*Exercise task:* Rewrite the data below, changing every "Viewport" to "Display" and keeping everything else the same.

[Element and text position data]
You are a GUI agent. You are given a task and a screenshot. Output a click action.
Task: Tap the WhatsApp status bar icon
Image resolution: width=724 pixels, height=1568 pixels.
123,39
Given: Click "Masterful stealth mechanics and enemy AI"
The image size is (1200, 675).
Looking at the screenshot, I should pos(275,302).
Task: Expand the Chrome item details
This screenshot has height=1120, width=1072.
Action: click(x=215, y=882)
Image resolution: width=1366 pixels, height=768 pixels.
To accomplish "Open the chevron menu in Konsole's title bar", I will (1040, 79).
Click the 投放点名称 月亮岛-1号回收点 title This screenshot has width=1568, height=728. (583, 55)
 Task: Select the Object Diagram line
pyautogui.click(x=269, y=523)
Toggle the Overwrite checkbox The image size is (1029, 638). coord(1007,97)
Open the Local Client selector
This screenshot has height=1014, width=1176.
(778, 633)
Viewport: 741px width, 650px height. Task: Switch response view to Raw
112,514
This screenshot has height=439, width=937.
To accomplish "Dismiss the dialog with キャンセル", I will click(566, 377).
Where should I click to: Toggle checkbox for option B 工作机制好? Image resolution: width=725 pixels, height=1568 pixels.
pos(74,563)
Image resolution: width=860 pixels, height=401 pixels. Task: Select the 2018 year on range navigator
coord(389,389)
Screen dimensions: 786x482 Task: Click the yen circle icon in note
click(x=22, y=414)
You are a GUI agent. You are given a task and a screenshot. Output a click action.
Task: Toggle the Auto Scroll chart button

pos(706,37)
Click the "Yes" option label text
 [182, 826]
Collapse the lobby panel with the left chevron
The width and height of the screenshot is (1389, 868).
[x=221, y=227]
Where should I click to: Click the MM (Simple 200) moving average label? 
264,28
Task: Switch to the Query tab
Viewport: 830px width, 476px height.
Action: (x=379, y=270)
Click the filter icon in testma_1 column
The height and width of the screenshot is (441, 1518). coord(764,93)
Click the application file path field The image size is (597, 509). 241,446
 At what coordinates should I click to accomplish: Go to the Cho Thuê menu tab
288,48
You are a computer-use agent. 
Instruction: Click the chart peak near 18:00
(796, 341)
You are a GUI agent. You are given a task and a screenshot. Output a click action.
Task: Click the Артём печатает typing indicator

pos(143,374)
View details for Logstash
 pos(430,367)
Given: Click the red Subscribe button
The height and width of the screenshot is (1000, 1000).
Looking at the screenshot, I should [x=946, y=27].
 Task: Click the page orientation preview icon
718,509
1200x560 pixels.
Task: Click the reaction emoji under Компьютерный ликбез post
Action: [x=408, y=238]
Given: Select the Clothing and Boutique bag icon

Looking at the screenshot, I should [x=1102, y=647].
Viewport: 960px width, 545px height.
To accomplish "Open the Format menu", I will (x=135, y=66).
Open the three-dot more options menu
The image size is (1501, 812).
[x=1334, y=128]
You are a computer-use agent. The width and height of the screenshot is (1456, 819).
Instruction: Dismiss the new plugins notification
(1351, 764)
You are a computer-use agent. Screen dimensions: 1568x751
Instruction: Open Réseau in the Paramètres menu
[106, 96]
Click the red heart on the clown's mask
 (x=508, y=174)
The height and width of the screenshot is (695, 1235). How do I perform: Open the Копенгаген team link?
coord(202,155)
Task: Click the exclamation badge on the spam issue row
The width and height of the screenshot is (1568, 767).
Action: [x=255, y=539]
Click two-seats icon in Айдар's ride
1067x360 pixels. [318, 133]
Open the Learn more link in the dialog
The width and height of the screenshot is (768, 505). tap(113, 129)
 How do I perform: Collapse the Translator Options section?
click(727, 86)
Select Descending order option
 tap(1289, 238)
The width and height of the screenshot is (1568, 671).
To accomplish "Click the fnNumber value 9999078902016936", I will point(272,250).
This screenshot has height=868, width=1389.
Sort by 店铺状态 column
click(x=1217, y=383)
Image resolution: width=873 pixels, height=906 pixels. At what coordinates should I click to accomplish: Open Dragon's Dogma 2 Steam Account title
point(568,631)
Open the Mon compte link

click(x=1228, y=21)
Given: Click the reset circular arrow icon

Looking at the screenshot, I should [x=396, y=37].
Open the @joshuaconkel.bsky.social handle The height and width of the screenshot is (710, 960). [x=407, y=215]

*Solved problem:*
You are a GUI agent. You are given a task and a screenshot. Output a click action.
Task: Tap the WhatsApp status bar icon
Image resolution: width=724 pixels, height=1568 pixels.
123,39
Given: Click "Masterful stealth mechanics and enemy AI"
The image size is (1200, 675).
Looking at the screenshot, I should pos(275,302).
Task: Expand the Chrome item details
This screenshot has height=1120, width=1072.
Action: click(x=215, y=882)
Image resolution: width=1366 pixels, height=768 pixels.
To accomplish "Open the chevron menu in Konsole's title bar", I will (1040, 79).
Click the 投放点名称 月亮岛-1号回收点 title This screenshot has width=1568, height=728. (583, 55)
 Task: Select the Object Diagram line
pyautogui.click(x=269, y=523)
Toggle the Overwrite checkbox The image size is (1029, 638). coord(1007,97)
Open the Local Client selector
This screenshot has height=1014, width=1176.
(778, 633)
Display: 741px width, 650px height. Task: Switch response view to Raw
112,514
This screenshot has height=439, width=937.
To accomplish "Dismiss the dialog with キャンセル", I will click(566, 377).
Where should I click to: Toggle checkbox for option B 工作机制好? Image resolution: width=725 pixels, height=1568 pixels.
pos(74,563)
Image resolution: width=860 pixels, height=401 pixels. Task: Select the 2018 year on range navigator
coord(389,389)
Screen dimensions: 786x482 Task: Click the yen circle icon in note
click(x=22, y=414)
You are a GUI agent. You are given a task and a screenshot. Output a click action.
Task: Toggle the Auto Scroll chart button

pos(706,37)
Click the "Yes" option label text
 [182, 826]
Collapse the lobby panel with the left chevron
The width and height of the screenshot is (1389, 868).
[x=221, y=227]
Where should I click to: Click the MM (Simple 200) moving average label? 
264,28
Task: Switch to the Query tab
Display: 830px width, 476px height.
Action: (x=379, y=270)
Click the filter icon in testma_1 column
The height and width of the screenshot is (441, 1518). coord(764,93)
Click the application file path field The image size is (597, 509). 241,446
 At what coordinates should I click to accomplish: Go to the Cho Thuê menu tab
288,48
You are a computer-use agent. 
Instruction: Click the chart peak near 18:00
(796, 341)
You are a GUI agent. You are given a task and a screenshot. Output a click action.
Task: Click the Артём печатает typing indicator

pos(143,374)
View details for Logstash
 pos(430,367)
Given: Click the red Subscribe button
The height and width of the screenshot is (1000, 1000).
Looking at the screenshot, I should [x=946, y=27].
 Task: Click the page orientation preview icon
718,509
1200x560 pixels.
Task: Click the reaction emoji under Компьютерный ликбез post
Action: [x=408, y=238]
Given: Select the Clothing and Boutique bag icon

Looking at the screenshot, I should [x=1102, y=647].
Display: 960px width, 545px height.
To accomplish "Open the Format menu", I will (x=135, y=66).
Open the three-dot more options menu
The image size is (1501, 812).
[x=1334, y=128]
You are a computer-use agent. The width and height of the screenshot is (1456, 819).
Instruction: Dismiss the new plugins notification
(1351, 764)
You are a computer-use agent. Screen dimensions: 1568x751
Instruction: Open Réseau in the Paramètres menu
[106, 96]
Click the red heart on the clown's mask
 (x=508, y=174)
The height and width of the screenshot is (695, 1235). How do I perform: Open the Копенгаген team link?
coord(202,155)
Task: Click the exclamation badge on the spam issue row
The width and height of the screenshot is (1568, 767).
Action: [x=255, y=539]
Click two-seats icon in Айдар's ride
1067x360 pixels. [318, 133]
Open the Learn more link in the dialog
The width and height of the screenshot is (768, 505). tap(113, 129)
 How do I perform: Collapse the Translator Options section?
click(727, 86)
Select Descending order option
 tap(1289, 238)
The width and height of the screenshot is (1568, 671).
To accomplish "Click the fnNumber value 9999078902016936", I will point(272,250).
This screenshot has height=868, width=1389.
Sort by 店铺状态 column
click(x=1217, y=383)
Image resolution: width=873 pixels, height=906 pixels. At what coordinates should I click to accomplish: Open Dragon's Dogma 2 Steam Account title
point(568,631)
Open the Mon compte link

click(x=1228, y=21)
Given: Click the reset circular arrow icon

Looking at the screenshot, I should [x=396, y=37].
Open the @joshuaconkel.bsky.social handle The height and width of the screenshot is (710, 960). [x=407, y=215]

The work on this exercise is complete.